Pamela Ugwudike – Pamela Ugwudike is Associate Professor of Criminology at the University of Southampton. Her research focuses on evidence-based criminal justice policy and practice and she has led research projects that have explored how best to embed research evidence in real world youth justice, probation and prison practice. Her research projects have been funded by the Welsh Government, the Youth Justice Board, the National Probation Service, and the Prison Advice and Care Trust. Dr Ugwudike’s publications focus mainly on criminal justice research and her recent texts include: What Works in Offender Compliance: International Perspectives and Evidence-Based Practice (2013), co-edited with Professor Peter Raynor published internationally by Palgrave Macmillan, Evidence-Based Skills in Criminal Justice: International Research on Supporting Rehabilitation and Desistance (Forthcoming 2017), published by Policy Press, and the Routledge Companion to Rehabilitation in Criminal Justice (Forthcoming 2018), which is an internationally published text co-edited with Professors Peter Raynor, Fergus McNeill, Faye Taxman, Chris Trotter, and Dr Hannah Graham. In addition, Dr Ugwudike sits on several professional and allied committees. For example, she is a member of the British Society of Criminology’s Executive Committee, the Offender Health Research Network in Wales (OHRN-Cymru), and the Howard League for Penal Reform’s Research Advisory Committee.
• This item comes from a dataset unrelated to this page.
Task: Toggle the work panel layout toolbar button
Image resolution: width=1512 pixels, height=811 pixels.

Jill Annison – Jill Annison is Associate Professor (Senior Lecturer) in Criminal Justice Studies at the University of Plymouth. In the early part of her career she worked as a probation officer and as a specialist social worker in a closed remand and assessment centre for young women. Her initial role within academia focused on probation officer training and her teaching and research has continued to centre on probation and interventions with adult offenders. From 2012-2014 she was part of an ESRC-funded research project which investigated the operation of a community justice court in the South West of England. Since then she has specialised issues relating to women offenders: in 2015, together with Jo Brayford and John Deering, she co-wrote several chapters and co-edited the book ‘Women and Criminal Justice: From the Corston Report to Transforming Rehabilitation’ and in 2016 she collaborated with colleagues on the project ‘The Resettlement of Women Offenders: Learning the Lessons’. More recently she has co-edited – with Pamela Ugwudike and Peter Raynor – the book ‘Evidence-Based Skills in Criminal Justice: International Research on Supporting Rehabilitation and Desistance’ (forthcoming December 2017). She is a Fellow of the Probation Institute and sits on their Research Committee and on their Academic Advisory Panel.
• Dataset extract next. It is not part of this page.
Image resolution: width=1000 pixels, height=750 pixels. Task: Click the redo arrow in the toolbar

Professor Chris Trotter – Professor Chris Trotter works in the Social Work Department Monash University in Australia and is Director of the Monash Criminal Justice Research Consortium. Prior to his appointment to Monash University he worked for many years as a community corrections officer and regional manager in the Victorian Department of Justice. He has undertaken more than 30 research projects and published 7 books and more than 100 papers predominantly on the subject of effective supervision of offenders. His book Working with Involuntary Clients, is now in its third edition and is published by 7 different publishers in six different languages.